* Selected passage
Beyond this, quite a proportion of the speakers kept their remarks focused on Westminster and the happenings there – on what one faction should do to woo another faction, on what ‘compromises’ must be made to stop further inroads being made against the issues we consider to be vital. Perhaps this was to be expected when members of the panels are MPs or former MPs (Evan Harris, Michael Meacher) or commentators on parliament (Graham, Alex Smith).
There was also room for comments that could be filed under the “bloody stupid” category – such as Rowenna Davis’ statement that since joining Labour she’d felt more ‘tribal’, more willing to defend policies she didn’t believe in simply because they were being evinced by her own party. While that’s useful for all readers of Ms Davis’ future contributions, her attempt to generalise this is of course nonsense – clearly she’s never met a real Labour Leftie, because as I can attest, smacking about Labour policy takes up a large part of our time.
Another stupid comment came from the floor, that it should be ‘disinterested groups’ who we look to, to campaign against the budget etc as the trades unions look too partisan. It’s in the interest of workers to campaign against cuts, therefore their motives are suspect. That one was beautifully shot down by Justin Baidoo, a community activist from Peckham. Implicit to a lot of this liberal dithering is the Aristotelian golden mean – which is a worthless concept in a society that cannot be anything other than dominated by particular interests. All we need to do is decide which.
Where things did become interesting (briefly, before wandering off again) was in the discussion around what Evan Harris said about Labour party democracy. His statement was clear; if Labour wants to win back the Left, they should give members a say again. I couldn’t agree more – though Harris’ subsequent elevation of the Lib-Dems to status of ‘people’s party’ by virtue of their internal workings is rather a laughing stock bearing in mind what the parliamentary party subsequently decided to do – i.e. go into coalition and toss out half the ‘member agreed’ manifesto.

* Recorded data
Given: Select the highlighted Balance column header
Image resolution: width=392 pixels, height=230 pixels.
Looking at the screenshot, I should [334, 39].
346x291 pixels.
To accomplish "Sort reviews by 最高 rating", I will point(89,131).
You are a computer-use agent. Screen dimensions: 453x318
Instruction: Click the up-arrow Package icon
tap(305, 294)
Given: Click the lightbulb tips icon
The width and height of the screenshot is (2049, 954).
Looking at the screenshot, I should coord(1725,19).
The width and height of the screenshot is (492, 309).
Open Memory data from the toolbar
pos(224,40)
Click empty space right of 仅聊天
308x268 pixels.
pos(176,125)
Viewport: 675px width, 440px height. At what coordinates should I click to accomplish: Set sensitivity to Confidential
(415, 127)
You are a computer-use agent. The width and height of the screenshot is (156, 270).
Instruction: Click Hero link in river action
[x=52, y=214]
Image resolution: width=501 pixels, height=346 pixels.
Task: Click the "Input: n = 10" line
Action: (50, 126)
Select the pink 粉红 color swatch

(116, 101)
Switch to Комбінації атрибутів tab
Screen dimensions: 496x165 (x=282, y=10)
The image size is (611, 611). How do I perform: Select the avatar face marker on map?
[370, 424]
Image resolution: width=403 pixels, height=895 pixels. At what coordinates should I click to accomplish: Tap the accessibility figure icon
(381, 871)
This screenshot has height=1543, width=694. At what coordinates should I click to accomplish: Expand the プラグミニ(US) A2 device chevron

* Aim
Copy word for word the part of the panel-discussion passage that begins with the words containing "Where things did" and ends with "the ‘member agreed’ manifesto.".

* Full solution
Where things did become interesting (briefly, before wandering off again) was in the discussion around what Evan Harris said about Labour party democracy. His statement was clear; if Labour wants to win back the Left, they should give members a say again. I couldn’t agree more – though Harris’ subsequent elevation of the Lib-Dems to status of ‘people’s party’ by virtue of their internal workings is rather a laughing stock bearing in mind what the parliamentary party subsequently decided to do – i.e. go into coalition and toss out half the ‘member agreed’ manifesto.